## [BRIEF]
Give again, unaltered, the lines of the listing below that run from the line having "[button] (67, 2572)" through the line having "dijo (92, 1299)".

= = = =

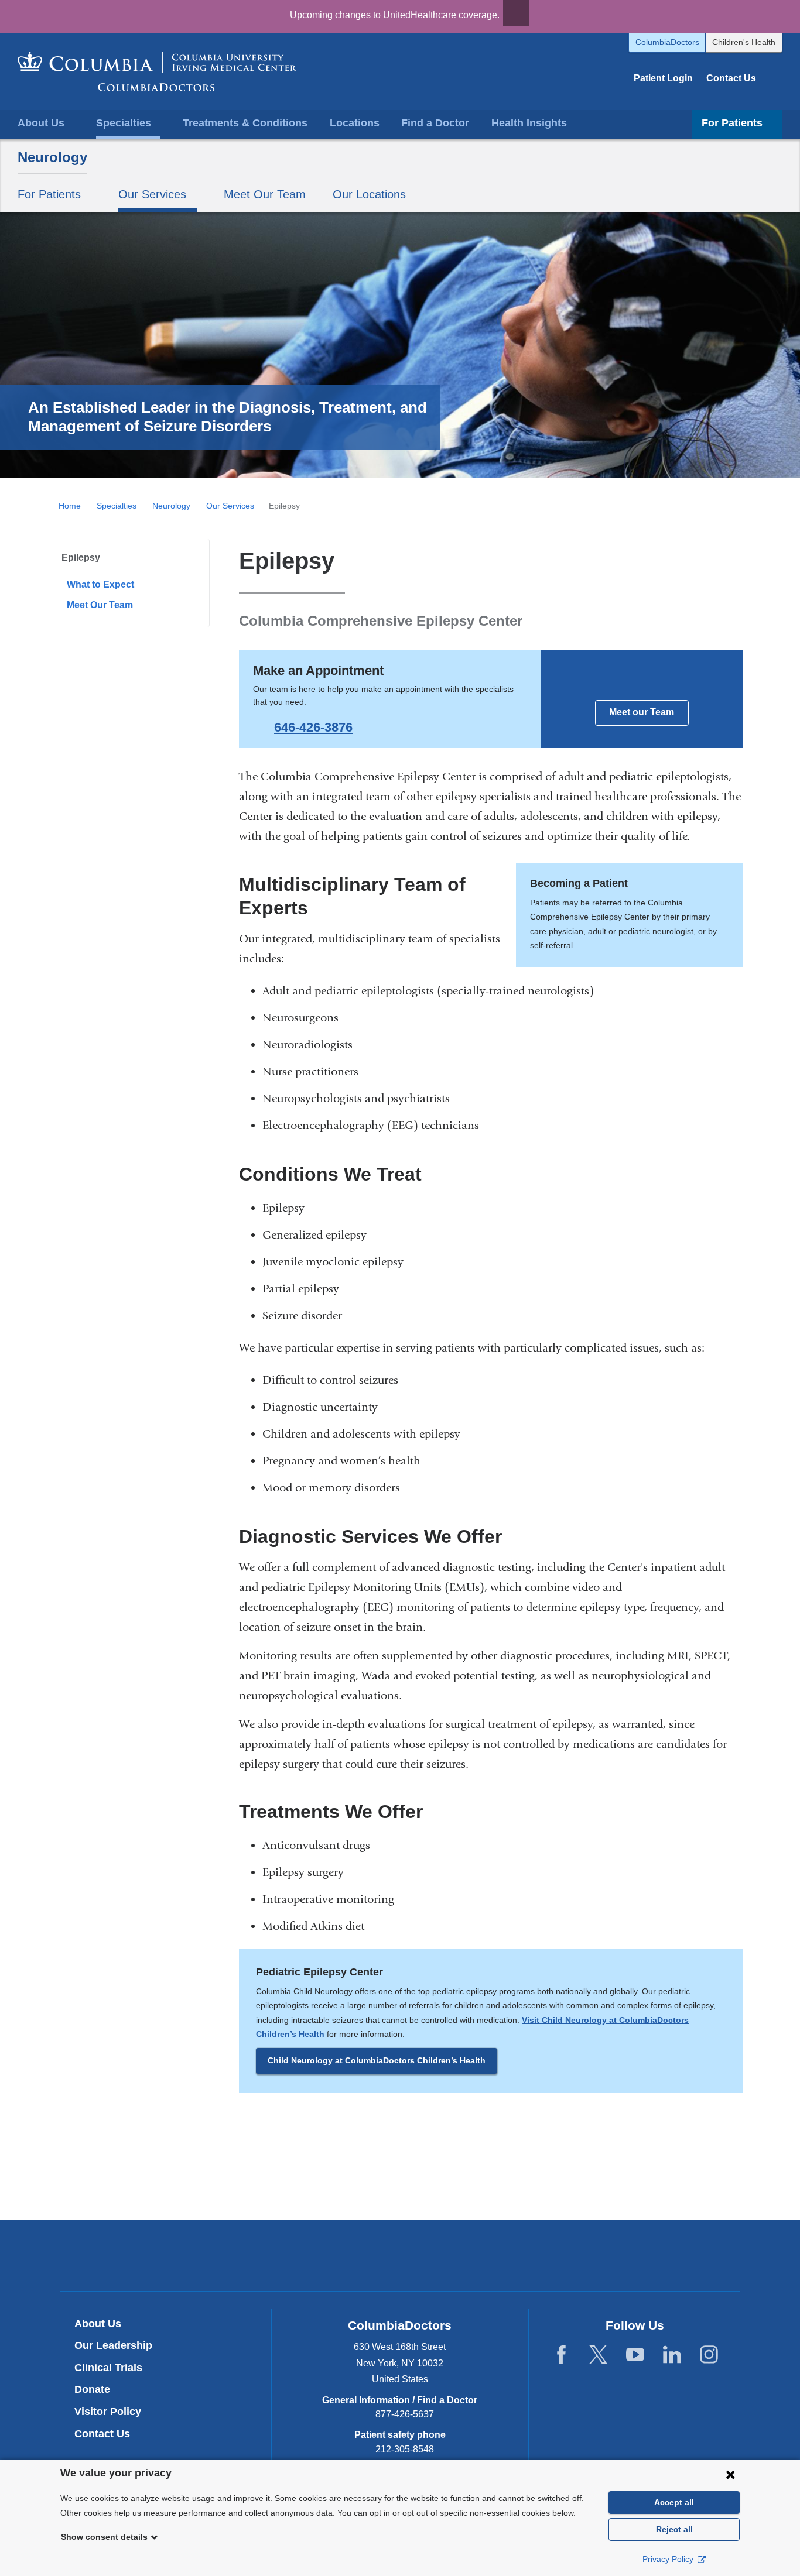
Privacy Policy (669, 2559)
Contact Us (731, 78)
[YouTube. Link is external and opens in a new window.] (635, 2355)
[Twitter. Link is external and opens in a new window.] (598, 2355)
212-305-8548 (404, 2449)
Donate (92, 2389)
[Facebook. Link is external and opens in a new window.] (561, 2355)
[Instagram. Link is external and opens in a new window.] (709, 2355)
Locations (355, 123)
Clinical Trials (108, 2367)
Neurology (52, 157)
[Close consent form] (730, 2474)
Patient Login (663, 78)
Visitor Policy (107, 2411)
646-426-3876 (313, 727)
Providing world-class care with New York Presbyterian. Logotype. (478, 2257)
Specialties (116, 505)
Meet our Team (641, 712)
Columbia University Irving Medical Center (345, 2255)
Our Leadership (113, 2345)
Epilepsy (80, 557)
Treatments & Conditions (245, 123)
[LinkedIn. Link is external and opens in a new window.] (672, 2355)
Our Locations (369, 194)
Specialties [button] (123, 123)
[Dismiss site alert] (516, 13)
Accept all (674, 2502)
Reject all (674, 2529)
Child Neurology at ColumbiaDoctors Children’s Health (377, 2060)
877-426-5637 (404, 2414)
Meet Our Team (265, 194)
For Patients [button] (732, 123)
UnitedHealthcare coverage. (441, 15)
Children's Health (743, 42)
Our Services (230, 505)
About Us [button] (41, 123)
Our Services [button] (152, 194)
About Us (97, 2324)
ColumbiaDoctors (667, 42)
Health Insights (529, 123)
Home (70, 505)
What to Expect (100, 584)
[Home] (157, 71)
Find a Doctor (435, 123)
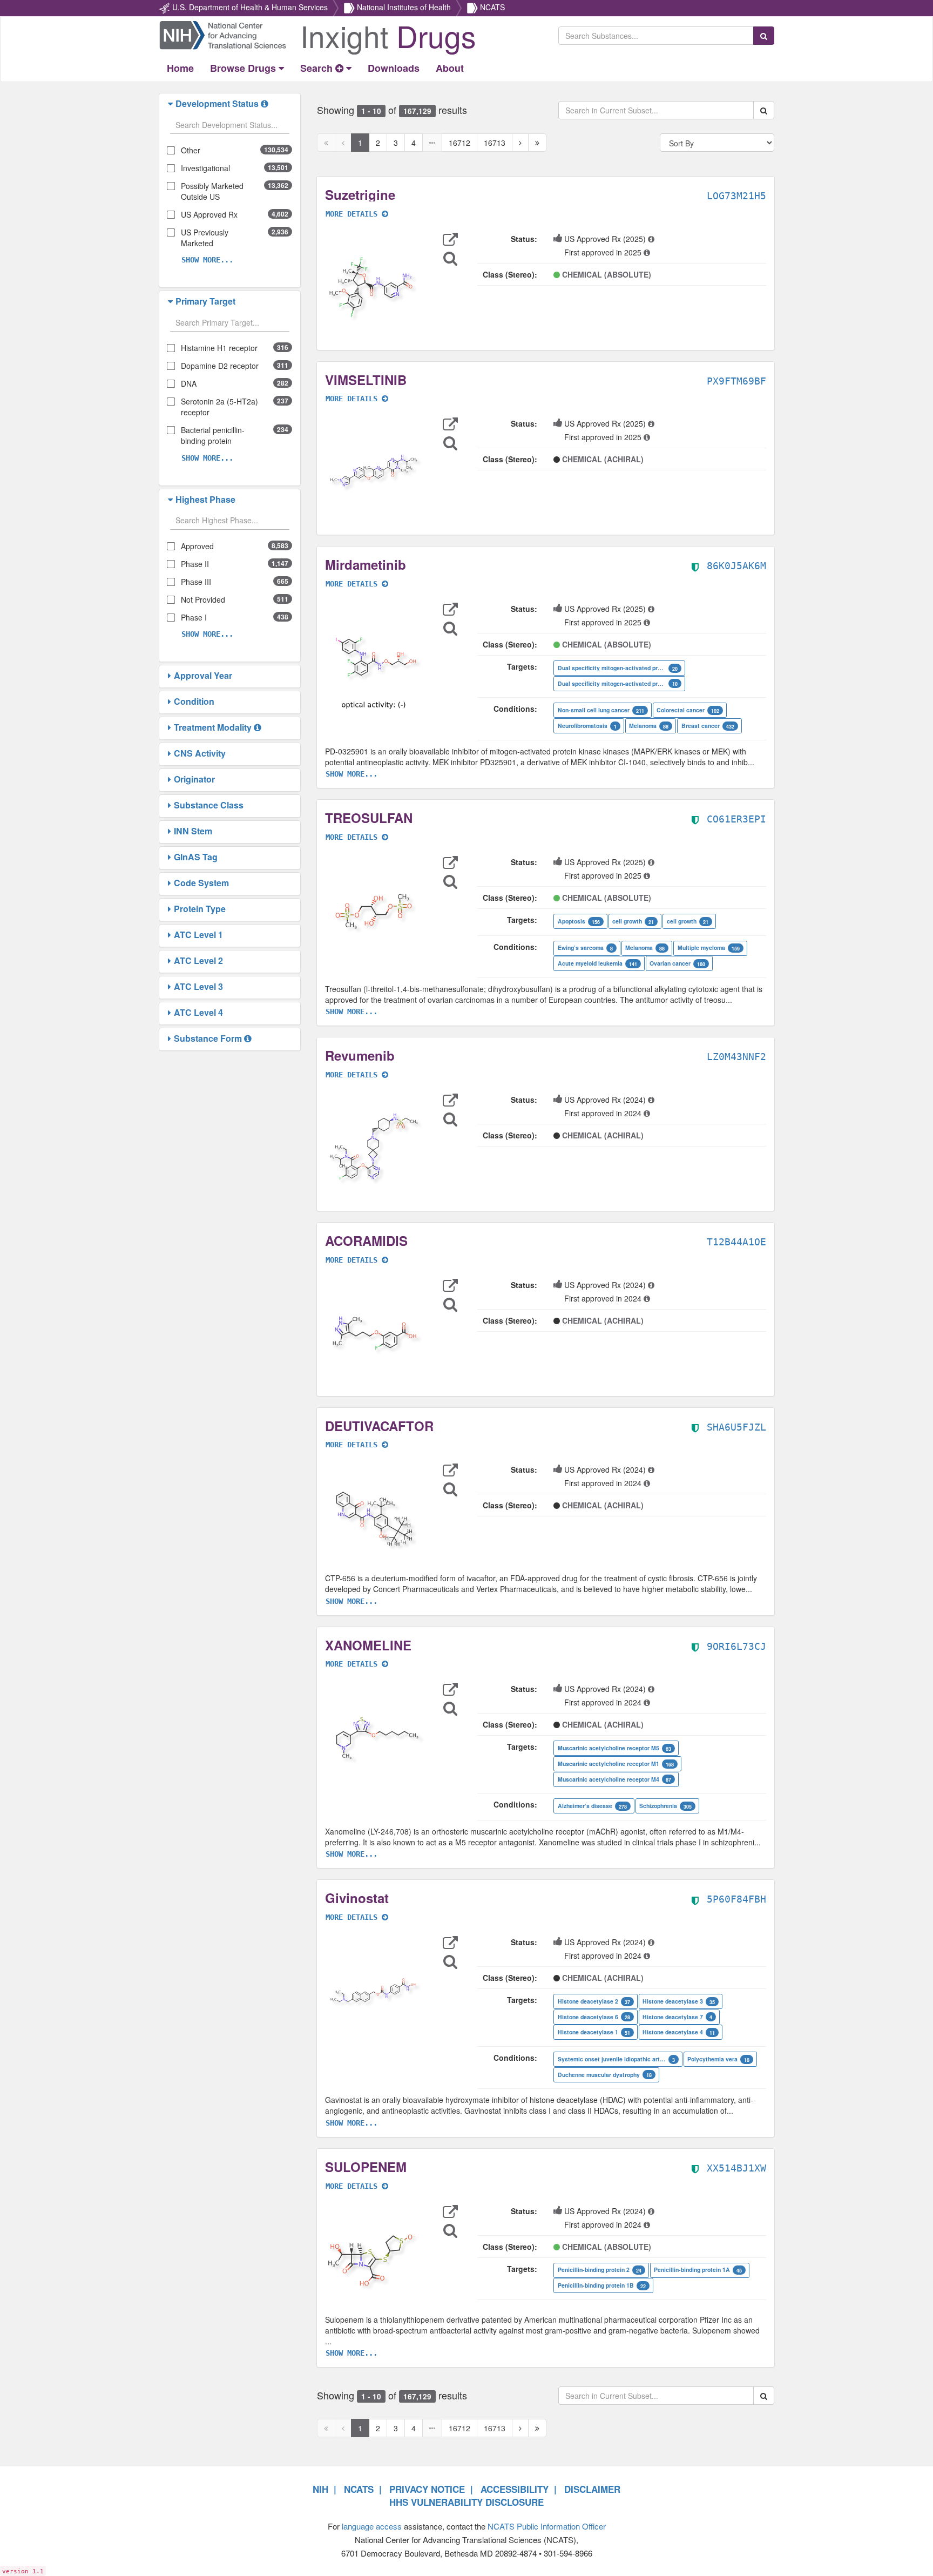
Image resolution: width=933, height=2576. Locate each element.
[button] (171, 104)
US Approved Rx (209, 214)
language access (372, 2526)
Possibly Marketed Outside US (212, 191)
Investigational (205, 168)
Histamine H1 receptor (219, 347)
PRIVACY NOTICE (427, 2489)
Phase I (194, 617)
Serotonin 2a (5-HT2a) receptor (219, 406)
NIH (320, 2489)
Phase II (195, 563)
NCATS (492, 7)
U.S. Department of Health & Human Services (250, 7)
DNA (189, 383)
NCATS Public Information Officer (547, 2526)
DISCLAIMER (592, 2489)
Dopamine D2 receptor (220, 365)
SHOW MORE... (207, 259)
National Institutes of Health (404, 7)
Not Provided (203, 599)
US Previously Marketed (204, 237)
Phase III (196, 581)
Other (190, 150)
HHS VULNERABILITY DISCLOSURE (466, 2502)
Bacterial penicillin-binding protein (213, 435)
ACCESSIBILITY (515, 2489)
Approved (197, 546)
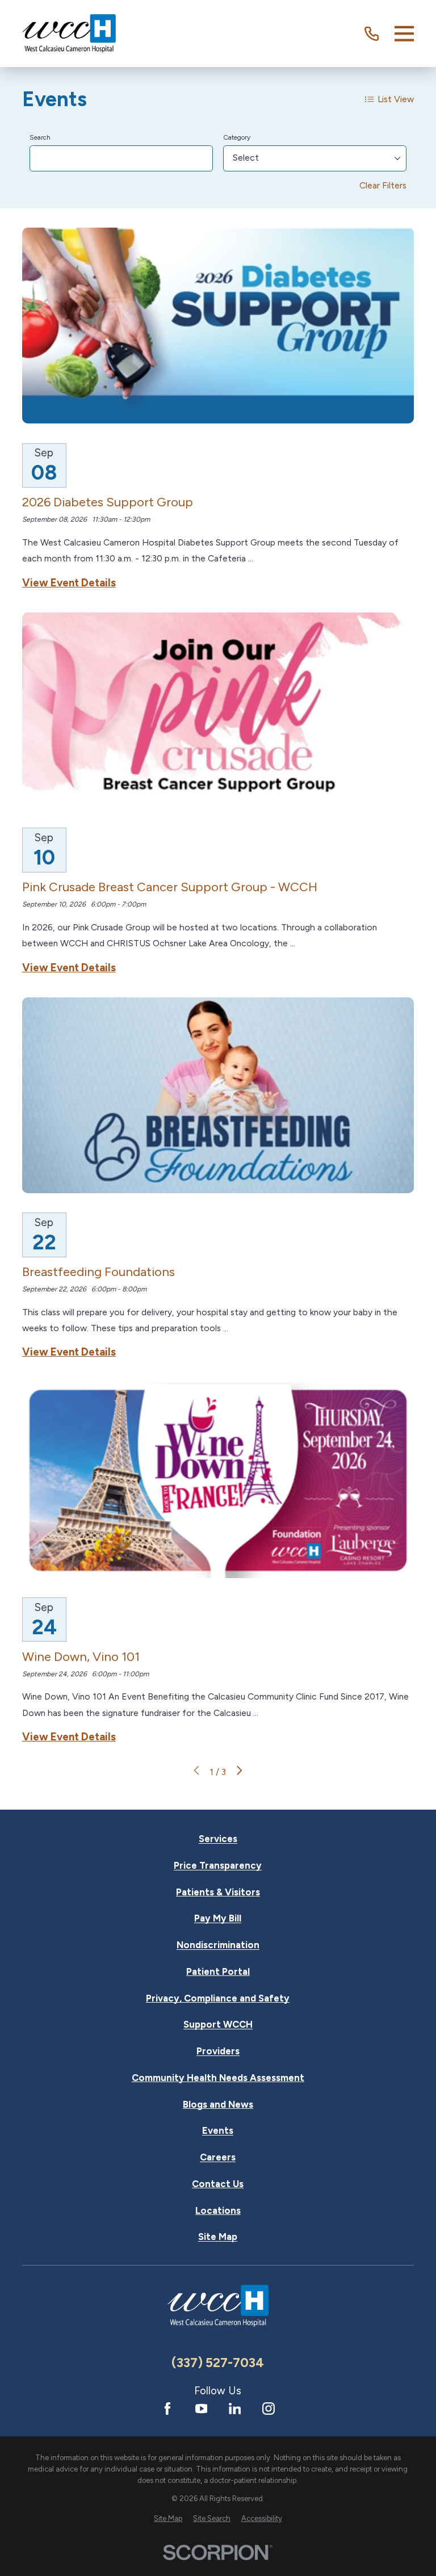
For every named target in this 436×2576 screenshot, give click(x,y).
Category (236, 137)
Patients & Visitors (218, 1892)
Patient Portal (218, 1972)
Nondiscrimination (218, 1945)
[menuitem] (168, 2518)
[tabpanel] (218, 951)
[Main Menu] (404, 33)
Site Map (217, 2237)
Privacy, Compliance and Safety (218, 1998)
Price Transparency (218, 1865)
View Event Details (69, 583)
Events (217, 2131)
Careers (218, 2157)
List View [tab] (396, 99)
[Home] (69, 33)
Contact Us (218, 2184)
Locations (218, 2211)
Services (218, 1839)
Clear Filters (382, 185)
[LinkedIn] (235, 2408)
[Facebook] (167, 2408)
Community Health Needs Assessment (218, 2078)
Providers (218, 2051)
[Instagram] (268, 2408)
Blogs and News (218, 2104)
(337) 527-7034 (217, 2363)
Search (40, 137)
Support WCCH (218, 2024)
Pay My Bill (217, 1918)
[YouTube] (201, 2408)
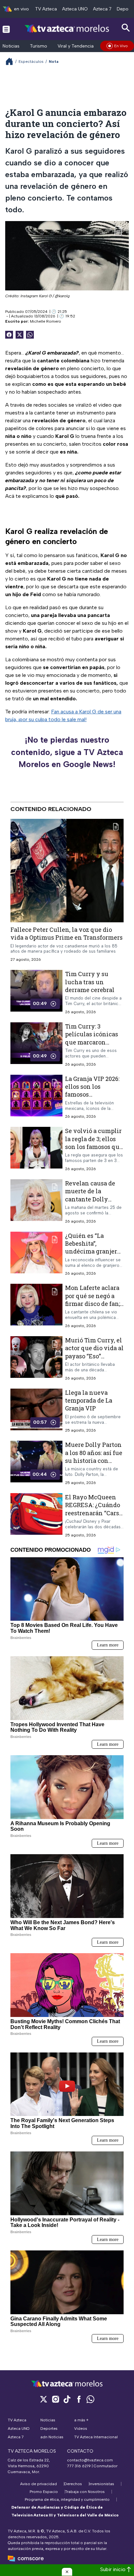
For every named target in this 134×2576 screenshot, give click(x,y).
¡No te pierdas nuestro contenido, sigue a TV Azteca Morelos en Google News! (67, 752)
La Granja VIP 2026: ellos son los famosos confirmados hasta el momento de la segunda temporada (93, 1098)
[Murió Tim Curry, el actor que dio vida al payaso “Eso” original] (36, 1358)
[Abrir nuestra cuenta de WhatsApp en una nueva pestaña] (90, 2399)
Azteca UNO (75, 9)
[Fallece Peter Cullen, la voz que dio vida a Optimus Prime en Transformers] (67, 870)
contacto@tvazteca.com (90, 2460)
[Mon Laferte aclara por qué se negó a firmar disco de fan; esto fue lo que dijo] (36, 1306)
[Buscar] (125, 28)
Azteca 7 (102, 9)
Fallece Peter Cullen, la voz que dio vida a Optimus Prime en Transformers (66, 933)
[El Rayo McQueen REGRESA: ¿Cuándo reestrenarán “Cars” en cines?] (36, 1515)
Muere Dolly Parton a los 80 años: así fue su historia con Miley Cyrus (93, 1456)
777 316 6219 (79, 2466)
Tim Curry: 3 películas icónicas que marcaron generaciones (91, 1038)
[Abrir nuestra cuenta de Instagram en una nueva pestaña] (55, 2399)
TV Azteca (46, 9)
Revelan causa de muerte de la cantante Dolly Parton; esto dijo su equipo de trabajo (92, 1199)
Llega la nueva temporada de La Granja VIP (88, 1400)
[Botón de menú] (6, 29)
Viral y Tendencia (76, 46)
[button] (67, 2572)
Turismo (38, 46)
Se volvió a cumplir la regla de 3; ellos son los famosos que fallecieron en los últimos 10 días (94, 1146)
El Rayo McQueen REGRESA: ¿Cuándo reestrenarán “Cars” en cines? (93, 1509)
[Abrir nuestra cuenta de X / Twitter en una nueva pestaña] (43, 2399)
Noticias (11, 46)
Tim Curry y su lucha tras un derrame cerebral (89, 982)
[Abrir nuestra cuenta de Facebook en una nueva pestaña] (79, 2399)
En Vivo (121, 46)
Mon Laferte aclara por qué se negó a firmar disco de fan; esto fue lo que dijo (92, 1299)
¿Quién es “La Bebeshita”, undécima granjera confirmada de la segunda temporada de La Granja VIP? (93, 1255)
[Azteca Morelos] (67, 28)
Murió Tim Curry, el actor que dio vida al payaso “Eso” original (94, 1352)
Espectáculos (31, 61)
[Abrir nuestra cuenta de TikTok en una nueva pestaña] (67, 2399)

= = = =

## [RESPONSE AREA]
[button] (67, 2572)
Turismo (38, 46)
Se volvió a cumplir la regla de 3; ellos son los famosos que fallecieron en los últimos 10 días (94, 1146)
El Rayo McQueen REGRESA: ¿Cuándo reestrenarán “Cars” en cines? (93, 1509)
[Abrir nuestra cuenta de X / Twitter en una nueva pestaña] (43, 2399)
Noticias (11, 46)
Tim Curry y su lucha tras un derrame cerebral (89, 982)
[Abrir nuestra cuenta de Facebook en una nueva pestaña] (79, 2399)
En Vivo (121, 46)
Mon Laferte aclara por qué se negó a firmar disco de fan; esto fue lo que dijo (92, 1299)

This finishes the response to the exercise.